Traditionally, in high school, when you were asked to write a paper, you were asked to write a research paper. However, in college (and, if applicable, in a professional) setting, you can be asked to write a literature review. The two papers are significantly different and it is important to be aware of this difference. This is why Project IVB is a literature review, rather than a research paper. You are familiar with the latter; not so much with the former. The goal of this project is to expose you to a different style of writing and also to give you an opportunity to practice that style.

The central difference between a research paper and a literature review is that a research paper makes an (oftentimes biased -- although it is not supposed to be) argument, whereas a literature review does not. In high school, your arguments were not new -- i.e., they most likely did not contribute a new idea to the field of research -- since your research was done on a basic level.

You can also think of the difference between a literature review and a research paper in terms of convergent and divergent. (Remember: we talked about these terms in reference to the different discipline communities.) A research paper is an example of a convergent text. You are pulling ideas from several sources together to make one, unified argument. For example, for a history paper, you might argue that superior military forces and tactical skills enabled the North/Union to win the American Civil War. Your main point focuses on the military forces/tactical skills and your research will support that point. In a way, you are ignoring, or selectively choosing against, differing viewpoints (such as the idea that the Union won based on sheer dumb luck or because of the South's lack of ammunition/food).

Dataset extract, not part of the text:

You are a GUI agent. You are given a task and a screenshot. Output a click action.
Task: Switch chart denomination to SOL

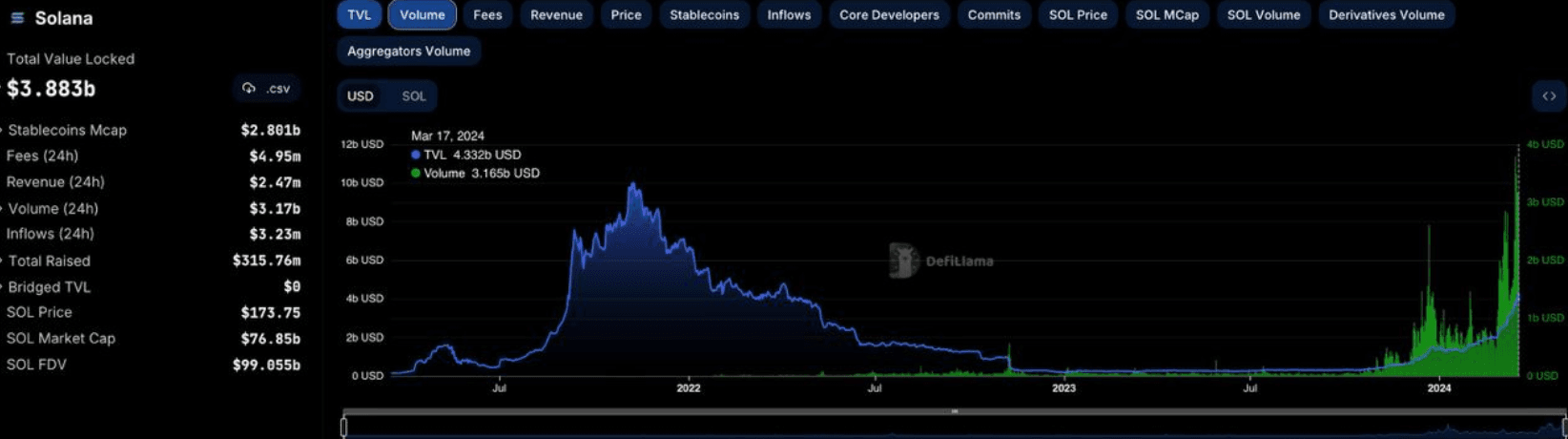[x=414, y=96]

A literature review is an example of a divergent text. In this text, you start with a topic and explore different avenues and opinions and ideas that branch off from that idea. For example, for that same history class, you might write a literature review on why/how the North won the Civil War. That is your starting topic and your paper would cover multiple answers/ideas without privileging or prioritizing one over the others. You might discuss the greater population of the North, their greater manufacturing power, the advantage of having an efficient transport system in the railroads, the immigrant population, and the superior military tactics, etc. You are not arguing that one of the proposed answers is THE answer, but rather exploring different options or possibilities as to why/how the North won. You are attempting to be as neutral and objective and unbiased as possible -- exploring several answers rather than putting forth an argument.

Similarly, a research paper in the sciences might address the topic of the effects of excessive video game participation in children. A literature review would explore the various effects: for example, it might look at the physical effects (such as obesity, lower intellectual performance), the behavioral effects (increased aggression with peers), the mental effects (increase/decrease of certain brain chemicals/hormones, etc.) or the lack of effects (playing video games is completely harmless). A research paper, on the other hand, would pick one of the above ideas and argue it's case -- that, for example, excessive video game participation causes childhood obesity. It would, effectively, disregard the other studies on behavior effects and mental effects and would try to oppose or contradict the studies which argue that there is no effect at all.

Another way to think of this is as the difference between the job of a lawyer and that of a police officer (an activity we will mimic later in the unit). Say, for example, that a murder has been committed. It is the job of the lawyer (or the research) paper to make an argument or a case. It is the job of a lawyer to prove Prime Suspect #1 guilty or innocent. Oftentimes, they will ignore (or manipulate) evidence to prove their point. For example, a District Attorney might ignore Prime Suspect #1's alibi (or disprove it) in order to prove his/her guilt.

Conversely, it is the job of a police office (or the literature review) to present the evidence in an objective, unbiased manner. (Ignore the corruption of law enforcement.) The police are the ones who explore all possibilities -- investigate all suspects, collect their statements, collect evidence, etc. They then present a report (the literature review) to the DA's office. The DA will then choose the most likely suspect to prosecute.

In much the same way, a literature review is often the preliminary step of an advanced research paper. You have to know what others have already done and what conclusions they have come to before you can come up with a new argument. This way, you avoid repetition and wasting time doing what has already been done.